** start SOURCE **

Accessibility links

Breaking News

'It's Not Pretty To Snoop': Tatarstan's Muslims Decry Plans To Install Surveillance Cameras In Mosques


Officials say the measures are for parishioners’ own good -- but many Muslims disagree, resisting a plan they call an invasion of privacy and a betrayal of trust.
Officials say the measures are for parishioners’ own good -- but many Muslims disagree, resisting a plan they call an invasion of privacy and a betrayal of trust.

KAZAN, Russia -- As imam of the Mirgaziyan mosque in Kazan, capital of Russia’s majority-Muslim republic of Tatarstan, Abdurrauf Zabirov says his sermons have helped parishioners develop “immunity to radical sectarian propaganda of all types.”

Since assuming the role two years ago, he has posted regular video addresses to the faithful on the mosque’s YouTube channel, maintaining a dialogue with Russia’s wider community of Muslims and actively discussing the tenets of Islam.

But last month, two days after the end of Ramadan, Zabirov received a phone call that made him fear his outreach is under threat. On the other end, he said, was a representative of state-owned regional telecommunications giant Tattelecom, who told him technical engineers would soon arrive and install three cameras in the mosque to surveil its congregation.

Since the theft of an alms box in 2016, Mirgaziyan has operated its own cameras – eight of them -- and many other mosques in Kazan have done the same. Zabirov told the company representative that he didn't need any more.

“He told me: ‘These are FSB cameras,” Zabirov recalled the man saying, citing Russia’s powerful Federal Security Service. “I replied, ‘Listen, I don’t take orders from your FSB.’”

Whether he knew it or not, Zabirov was not the only imam receiving calls from Tattelecom. On May 21, the company sent a letter to mufti Kamil Samigullin, the religious leader of Tatarstan’s Muslims, requesting access to all of the mosques in Kazan in preparation for the launch of a surveillance system under orders from the republic’s Ministry of Digital Development and Communications.

Samigullin should “provide contact details for representatives from every mosque in the quickest possible time,” read the letter, a copy of which was obtained by RFE/RL and which bore the signature of Airat Nurutdinov, a former high-ranking official in Tatarstan’s government who became the director of Tattelecom in early May.

** end SOURCE **

» **THE TASKS**:
[a] Answer these questions using the article on surveillance cameras in Tatarstan's mosques:
(i) How many cameras has the Mirgaziyan mosque operated itself since the 2016 theft of an alms box?
(ii) On what date did Tattelecom send its letter to mufti Kamil Samigullin?
(iii) How many cameras did the Tattelecom representative say engineers would install in Zabirov's mosque?
[b] Pick up the article on surveillance cameras in Tatarstan's mosques after its final paragraph and keep writing it.

** start DATA LISTING **

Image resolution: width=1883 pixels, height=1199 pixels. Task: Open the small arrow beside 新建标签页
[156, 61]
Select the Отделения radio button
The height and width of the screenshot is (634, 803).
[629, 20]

** end DATA LISTING **

» **OUTPUTS BY TASK**:
[a]
(i) Eight.
(ii) May 21.
(iii) Three.

[b]
RFE/RL was unable to confirm FSB involvement in the surveillance campaign, or to determine how many mosques have been contacted or how many cameras installed. But the reports come at a time when members of Russia’s Muslim community fear they are being singled out for scrutiny amid a broader crackdown on some religious groups.

An Intimate Question

By various estimates, Muslims make up some 10 to 14 percent of Russia’s population. Islam is enshrined in a 1997 law as one Russia’s four “traditional” religions, along with Buddhism, Judaism, and Orthodox Christianity. But the legislation suggests that the latter has a special status of its own, and President Vladimir Putin’s close ties with the Russian Orthodox Church – resurgent since the Soviet collapse of 1991 -- has deepened concerns of discrimination against members of other faiths, as well as atheists and agnostics.

Tatarstan has long been upheld by many in Russia as an example of the relatively peaceful coexistence between Muslims and Orthodox Christians. But the Islamist insurgency that followed two separatist wars in Chechnya, a region far from Tatarstan in the mainly Muslim North Caucasus, has fueled religious tension and bias against Russia’s Muslims, according to rights activists. And the decision by some Russian Muslims to travel to Syria or Iraq to fight alongside the extremist group Islamic State (IS) has led to a clampdown by law enforcement and claims of discrimination against the religious community as a whole.

Inside the Mirgaziyan mosque in Kazan
Inside the Mirgaziyan mosque in Kazan

The flow of Russian fighters to the Middle East has largely abated with IS in retreat, but some tensions in Russia continue. In April, reports emerged that Tatarstan’s Interior Ministry was contacting directors of schools across Kazan with demands that they provide lists of children from families that practice Islam and wear the hijab, the latest in a series of disputes over use of the Islamic head covering in Russia.

Students should be questioned by school psychologists "for the purpose of ascertaining which current of Islam they adhere to" and determining when exactly their families embraced strict Islamic beliefs, read a copy of the letter, posted online by Ruslan Nagiyev, a Tatar lawyer who has represented plaintiffs in various cases relating to the rights of Muslims in Russia.

The ministry announced an investigation into the claims and said the letters had been the initiative of an individual employee.

In May, clashes erupted in a Kazan suburb over plans to build a mosque, with members of the Muslim community arguing with non-Muslim local residents who said they feared the area would be overwhelmed with cars and noise during services. A similar standoff broke out the previous year, amid a push by local Muslim leaders to expand the number of mosques in Tatarstan’s capital.

In May, Tattelecom sent a letter requesting access to all of the mosques in Kazan.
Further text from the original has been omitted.